Abstract

Managing postoperative pain in today's environment is challenging and frequently places physicians between a rock and a hard place. But there is a reason we are in this present situation. A 1980 NEJM letter to the editor concluded that patients treated with narcotics rarely go on to dependancy. 1 In the 1990s, the American Pain Society called for improved identification and treatment of pain. 2 Pain became the fifth vital sign and in 1995 quality improvement guidelines for the treatment of acute and cancer pain were published. 2 In 2000, JAMA published JCAHO pain management standards that became part of the hospital accreditation process and used as a performance metric for health centers. 3 In addition Centers for Medicare and Medicaid Services included several questions about the adequacy of pain control during hospitalization as part of their Hospital Consumer Assessment of Healthcare Providers and Systems survey. 4
Unfortunately in the spirit of compliance, the pendulum has swung the other way where overprescribing opioids became the norm. 5,6 Fast forward to today where we are seeing epidemic levels of narcotic addiction and opioid-related deaths. 7,8 Where is the happy medium in managing pain? No physician wants anyone to suffer, yet at the same time no physician wants to be the cause of someone's dependence on pain medication. Never is this dilemma more obvious than in managing patients with stone disease.

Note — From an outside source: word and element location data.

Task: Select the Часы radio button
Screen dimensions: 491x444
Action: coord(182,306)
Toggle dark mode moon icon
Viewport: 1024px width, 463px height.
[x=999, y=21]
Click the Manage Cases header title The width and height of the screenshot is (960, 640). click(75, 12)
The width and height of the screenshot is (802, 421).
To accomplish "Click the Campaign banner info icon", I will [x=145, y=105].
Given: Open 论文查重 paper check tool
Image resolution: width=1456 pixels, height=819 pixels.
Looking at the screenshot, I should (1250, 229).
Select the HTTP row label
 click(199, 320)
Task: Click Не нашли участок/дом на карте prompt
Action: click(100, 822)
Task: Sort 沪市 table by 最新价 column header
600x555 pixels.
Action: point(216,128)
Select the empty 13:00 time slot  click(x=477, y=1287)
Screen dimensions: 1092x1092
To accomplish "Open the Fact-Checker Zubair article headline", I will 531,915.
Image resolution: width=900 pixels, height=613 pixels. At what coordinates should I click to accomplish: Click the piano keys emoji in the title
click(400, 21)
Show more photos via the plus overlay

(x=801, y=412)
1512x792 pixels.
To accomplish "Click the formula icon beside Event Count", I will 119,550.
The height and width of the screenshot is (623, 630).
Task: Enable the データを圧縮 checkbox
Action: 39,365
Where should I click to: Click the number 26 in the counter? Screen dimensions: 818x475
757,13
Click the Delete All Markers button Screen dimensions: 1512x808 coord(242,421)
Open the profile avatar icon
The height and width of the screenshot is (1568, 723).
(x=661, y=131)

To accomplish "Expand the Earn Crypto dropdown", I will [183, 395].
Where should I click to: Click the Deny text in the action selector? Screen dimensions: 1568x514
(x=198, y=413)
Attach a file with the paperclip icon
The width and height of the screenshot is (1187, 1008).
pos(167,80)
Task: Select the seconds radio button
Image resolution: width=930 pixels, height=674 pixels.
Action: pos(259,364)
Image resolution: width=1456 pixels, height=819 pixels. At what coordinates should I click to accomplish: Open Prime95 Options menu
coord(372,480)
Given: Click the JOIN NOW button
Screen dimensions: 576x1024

This article is quite timely, as it tries to make sense of the present problem by identifying those patients at risk post-ureteroscopy who go on to prolonged opiate use. The authors demonstrated that 12% of patients required an additional opioid prescription within a 30-day period postoperatively. Long-term usage was lower with only 7% filling prescriptions >60 days postoperatively. Risk factors were younger age and high preoperative usage. They also demonstrated that such individuals with prolonged use obtained more than three prescriptions preoperatively and from multiple providers.
What we learn from this is to pay attention to preoperative narcotic usage especially in younger patients. Keep postoperative prescriptions to a minimum and augment with non-narcotic medications whenever possible. 9 Even more importantly, preoperative education and setting realistic patient expectations have shown to markedly decrease postoperative opioid usage. 10,11 When patients know what to expect they can usually deal with it. With the mentioned combination, hopefully the pendulum will start to swing the other way toward better pain care without the epidemic of opioid dependence or related deaths.